Andrew McKenzie, Department Director of Old Master Paintings, said, "It is extremely rare to find fresh examples of this importance coming to market. We are also very grateful to Dr Klaus Ertz for confirming the attribution, and that, in his view, the landscapes, animals, flowers and figures are all by the hand of Jan Brueghel the Younger."

For more on Brueghel and the Four Elements, read Susan Moore's full article in Bonhams Magazine, Issue 59, pages 30-33:

Other highlights of the sale include:

- John Constable R.A. (1776-1837) East Bergholt Common, a plein air sketch depicting a view close to East Bergholt House, the Constable family home. Dated to 1810, this small yet vigorous oil marks a turning point in Constable's technique, moving towards a markedly stronger palette. Estimate, £200,000-300,000.

- Jusepe de Ribera (1588-1656) Saint Jerome in prayer, a recently authenticated autographed replica of the artist's larger Saint Jerome, which hangs in Milan's Castello Sforzesco. Replicas such as this, of artists' most successful masterpieces, were often requested by patrons. Estimate, £150,000-200,000.

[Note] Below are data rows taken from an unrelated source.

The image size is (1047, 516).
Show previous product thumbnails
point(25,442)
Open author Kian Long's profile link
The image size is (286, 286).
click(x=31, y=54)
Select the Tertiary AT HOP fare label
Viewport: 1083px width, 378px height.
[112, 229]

- Ambrosius Benson (circa 1495-1550) Portrait of a gentleman, half-length, in fur-trimmed robes, holding a letter. Benson painted relatively few portraits, although they are widely considered to be his best works. Estimate, £100,000-150,000.

- John Constable R.A. (1776-1837) Flatford Old Bridge and Bridge Cottage. In October 1827, Constable took two of his children on holiday to Flatford, giving him ample opportunity to complete 27 drawings of the River Stour and surrounding scenery. This work is very closely related to another that his daughter Isabel (who sadly was uninvited on the Flatford retreat) gave to the Victoria & Albert museum in 1888. Estimate, £20,000-30,000.

- John Constable R.A. (1776-1837) The Vale of Dedham. One of the few sketches that Constable dated in 1805, and the earliest dated study for his 1815 Royal Academy exhibit, The Stour Valley and Dedham Village. Estimate: £15,000-20,000.